Reading a virtual dataset is just like reading any other dataset:

In [29]:
vds_file['vdata'][:, :5]
Out[29]:
array([[ 0,  2,  4,  6,  8],
       [ 1,  3,  5,  7,  9],
       [ 2,  4,  6,  8, 10],
       [ 3,  5,  7,  9, 11]], dtype=int32)

Low-level API

Everything above is h5py's high-level API, which exposes the concepts of HDF5 in convenient, intuitive ways for Python code.

Each high-level object has a .id attribute to get a low-level object. The h5py low-level API is largely a 1:1 mapping of the HDF5 C API, made somewhat 'Pythonic'. Functions have default parameters where appropriate, outputs are translated to suitable Python objects, and HDF5 errors turned into Python errors.

In [30]:
ds = f['chunked']
In [31]:
ds.id.get_num_chunks()
Out[31]:
1
In [32]:
ds.id.get_chunk_info(0)
Out[32]:
StoreInfo(chunk_offset=(0, 0, 0), filter_mask=0, byte_offset=20971527472, size=1614347)

What's new in h5py 3.0?

Performance improvements, releasing the GIL.
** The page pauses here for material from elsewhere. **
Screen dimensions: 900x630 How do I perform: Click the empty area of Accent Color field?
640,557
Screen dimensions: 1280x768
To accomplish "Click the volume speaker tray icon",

https://docs.h5py.org/en/latest/whatsnew/3.0.html

String conversions have been redesigned:

In [33]:
sample = h5py.File('sample.h5', 'r')
sample['group/strings'].asstr()[:]
Out[33]:
array(['some', 'variable-length', 'string', 'data'], dtype=object)

Chunk iteration (thanks to John Readey):

In [34]:
for chunk_selection in ds.iter_chunks():
    chunk_data = ds[chunk_selection]
    break